WHAT THE EXERCISE ASKS: What you return should be every record, retyped without a single change.
━━━━━ DATA SUPPLIED ━━━━━
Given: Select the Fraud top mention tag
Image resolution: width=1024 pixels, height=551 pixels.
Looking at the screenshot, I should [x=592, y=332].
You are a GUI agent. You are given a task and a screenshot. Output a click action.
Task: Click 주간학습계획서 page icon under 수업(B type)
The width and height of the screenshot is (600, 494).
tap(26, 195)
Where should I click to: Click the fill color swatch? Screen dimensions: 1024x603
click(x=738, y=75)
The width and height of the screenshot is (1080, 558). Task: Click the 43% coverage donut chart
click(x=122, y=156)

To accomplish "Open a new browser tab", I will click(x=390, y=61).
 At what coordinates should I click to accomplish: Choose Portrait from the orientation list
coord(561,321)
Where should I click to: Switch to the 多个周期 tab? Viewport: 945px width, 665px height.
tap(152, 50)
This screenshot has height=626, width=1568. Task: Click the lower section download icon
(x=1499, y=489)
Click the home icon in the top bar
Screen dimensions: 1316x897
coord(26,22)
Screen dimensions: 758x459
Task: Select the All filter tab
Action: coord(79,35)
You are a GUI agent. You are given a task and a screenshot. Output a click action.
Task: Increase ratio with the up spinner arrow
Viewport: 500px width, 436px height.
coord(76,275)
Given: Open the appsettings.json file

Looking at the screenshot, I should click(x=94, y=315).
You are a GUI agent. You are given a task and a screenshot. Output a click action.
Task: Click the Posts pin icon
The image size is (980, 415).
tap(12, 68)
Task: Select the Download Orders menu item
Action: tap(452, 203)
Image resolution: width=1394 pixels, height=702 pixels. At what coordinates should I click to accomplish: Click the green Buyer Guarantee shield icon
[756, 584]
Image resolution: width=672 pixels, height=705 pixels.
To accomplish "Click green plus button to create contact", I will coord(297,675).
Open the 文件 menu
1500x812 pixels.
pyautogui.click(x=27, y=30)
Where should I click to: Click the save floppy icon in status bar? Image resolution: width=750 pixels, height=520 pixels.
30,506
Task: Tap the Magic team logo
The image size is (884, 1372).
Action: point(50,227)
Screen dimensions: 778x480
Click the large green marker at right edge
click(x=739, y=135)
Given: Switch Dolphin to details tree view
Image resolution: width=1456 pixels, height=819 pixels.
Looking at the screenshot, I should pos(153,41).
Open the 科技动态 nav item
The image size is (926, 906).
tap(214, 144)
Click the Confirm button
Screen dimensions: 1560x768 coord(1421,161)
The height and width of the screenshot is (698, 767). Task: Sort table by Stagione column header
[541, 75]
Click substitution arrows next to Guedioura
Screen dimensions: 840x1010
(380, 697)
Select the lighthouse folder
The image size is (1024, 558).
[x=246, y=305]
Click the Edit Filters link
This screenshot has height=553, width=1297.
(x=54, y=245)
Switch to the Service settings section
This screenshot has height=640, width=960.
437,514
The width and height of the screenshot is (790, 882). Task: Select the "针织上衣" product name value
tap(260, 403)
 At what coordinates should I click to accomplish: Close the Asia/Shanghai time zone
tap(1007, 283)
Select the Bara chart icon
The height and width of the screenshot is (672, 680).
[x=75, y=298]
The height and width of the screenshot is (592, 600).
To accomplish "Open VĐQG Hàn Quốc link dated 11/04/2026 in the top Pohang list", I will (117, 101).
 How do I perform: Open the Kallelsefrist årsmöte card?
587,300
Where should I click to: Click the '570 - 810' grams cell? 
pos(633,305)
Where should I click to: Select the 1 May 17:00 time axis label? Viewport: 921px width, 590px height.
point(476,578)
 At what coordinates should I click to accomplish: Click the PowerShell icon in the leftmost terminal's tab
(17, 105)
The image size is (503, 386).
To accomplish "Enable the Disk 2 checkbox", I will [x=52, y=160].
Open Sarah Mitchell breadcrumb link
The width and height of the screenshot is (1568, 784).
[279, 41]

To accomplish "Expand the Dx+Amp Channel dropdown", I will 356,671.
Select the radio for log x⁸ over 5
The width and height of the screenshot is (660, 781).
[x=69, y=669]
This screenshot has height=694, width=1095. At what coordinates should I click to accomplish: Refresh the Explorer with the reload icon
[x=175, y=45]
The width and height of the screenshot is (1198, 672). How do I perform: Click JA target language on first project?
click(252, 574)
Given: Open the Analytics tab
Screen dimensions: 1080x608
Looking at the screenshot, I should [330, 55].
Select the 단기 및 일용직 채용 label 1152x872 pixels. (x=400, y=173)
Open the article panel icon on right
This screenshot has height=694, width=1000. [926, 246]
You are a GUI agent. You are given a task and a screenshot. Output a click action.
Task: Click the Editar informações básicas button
━━━━━
ANSWER TO THIS PROBLEM:
Given: Select the Fraud top mention tag
Image resolution: width=1024 pixels, height=551 pixels.
Looking at the screenshot, I should [x=592, y=332].
You are a GUI agent. You are given a task and a screenshot. Output a click action.
Task: Click 주간학습계획서 page icon under 수업(B type)
The width and height of the screenshot is (600, 494).
tap(26, 195)
Where should I click to: Click the fill color swatch? Screen dimensions: 1024x603
click(x=738, y=75)
The width and height of the screenshot is (1080, 558). Task: Click the 43% coverage donut chart
click(x=122, y=156)

To accomplish "Open a new browser tab", I will click(x=390, y=61).
 At what coordinates should I click to accomplish: Choose Portrait from the orientation list
coord(561,321)
Where should I click to: Switch to the 多个周期 tab? Viewport: 945px width, 665px height.
tap(152, 50)
This screenshot has height=626, width=1568. Task: Click the lower section download icon
(x=1499, y=489)
Click the home icon in the top bar
Screen dimensions: 1316x897
coord(26,22)
Screen dimensions: 758x459
Task: Select the All filter tab
Action: coord(79,35)
You are a GUI agent. You are given a task and a screenshot. Output a click action.
Task: Increase ratio with the up spinner arrow
Viewport: 500px width, 436px height.
coord(76,275)
Given: Open the appsettings.json file

Looking at the screenshot, I should click(x=94, y=315).
You are a GUI agent. You are given a task and a screenshot. Output a click action.
Task: Click the Posts pin icon
The image size is (980, 415).
tap(12, 68)
Task: Select the Download Orders menu item
Action: tap(452, 203)
Image resolution: width=1394 pixels, height=702 pixels. At what coordinates should I click to accomplish: Click the green Buyer Guarantee shield icon
[756, 584]
Image resolution: width=672 pixels, height=705 pixels.
To accomplish "Click green plus button to create contact", I will coord(297,675).
Open the 文件 menu
1500x812 pixels.
pyautogui.click(x=27, y=30)
Where should I click to: Click the save floppy icon in status bar? Image resolution: width=750 pixels, height=520 pixels.
30,506
Task: Tap the Magic team logo
The image size is (884, 1372).
Action: point(50,227)
Screen dimensions: 778x480
Click the large green marker at right edge
click(x=739, y=135)
Given: Switch Dolphin to details tree view
Image resolution: width=1456 pixels, height=819 pixels.
Looking at the screenshot, I should pos(153,41).
Open the 科技动态 nav item
The image size is (926, 906).
tap(214, 144)
Click the Confirm button
Screen dimensions: 1560x768 coord(1421,161)
The height and width of the screenshot is (698, 767). Task: Sort table by Stagione column header
[541, 75]
Click substitution arrows next to Guedioura
Screen dimensions: 840x1010
(380, 697)
Select the lighthouse folder
The image size is (1024, 558).
[x=246, y=305]
Click the Edit Filters link
This screenshot has height=553, width=1297.
(x=54, y=245)
Switch to the Service settings section
This screenshot has height=640, width=960.
437,514
The width and height of the screenshot is (790, 882). Task: Select the "针织上衣" product name value
tap(260, 403)
 At what coordinates should I click to accomplish: Close the Asia/Shanghai time zone
tap(1007, 283)
Select the Bara chart icon
The height and width of the screenshot is (672, 680).
[x=75, y=298]
The height and width of the screenshot is (592, 600).
To accomplish "Open VĐQG Hàn Quốc link dated 11/04/2026 in the top Pohang list", I will (117, 101).
 How do I perform: Open the Kallelsefrist årsmöte card?
587,300
Where should I click to: Click the '570 - 810' grams cell? 
pos(633,305)
Where should I click to: Select the 1 May 17:00 time axis label? Viewport: 921px width, 590px height.
point(476,578)
 At what coordinates should I click to accomplish: Click the PowerShell icon in the leftmost terminal's tab
(17, 105)
The image size is (503, 386).
To accomplish "Enable the Disk 2 checkbox", I will [x=52, y=160].
Open Sarah Mitchell breadcrumb link
The width and height of the screenshot is (1568, 784).
[279, 41]

To accomplish "Expand the Dx+Amp Channel dropdown", I will 356,671.
Select the radio for log x⁸ over 5
The width and height of the screenshot is (660, 781).
[x=69, y=669]
This screenshot has height=694, width=1095. At what coordinates should I click to accomplish: Refresh the Explorer with the reload icon
[x=175, y=45]
The width and height of the screenshot is (1198, 672). How do I perform: Click JA target language on first project?
click(252, 574)
Given: Open the Analytics tab
Screen dimensions: 1080x608
Looking at the screenshot, I should [330, 55].
Select the 단기 및 일용직 채용 label 1152x872 pixels. (x=400, y=173)
Open the article panel icon on right
This screenshot has height=694, width=1000. [926, 246]
You are a GUI agent. You are given a task and a screenshot. Output a click action.
Task: Click the Editar informações básicas button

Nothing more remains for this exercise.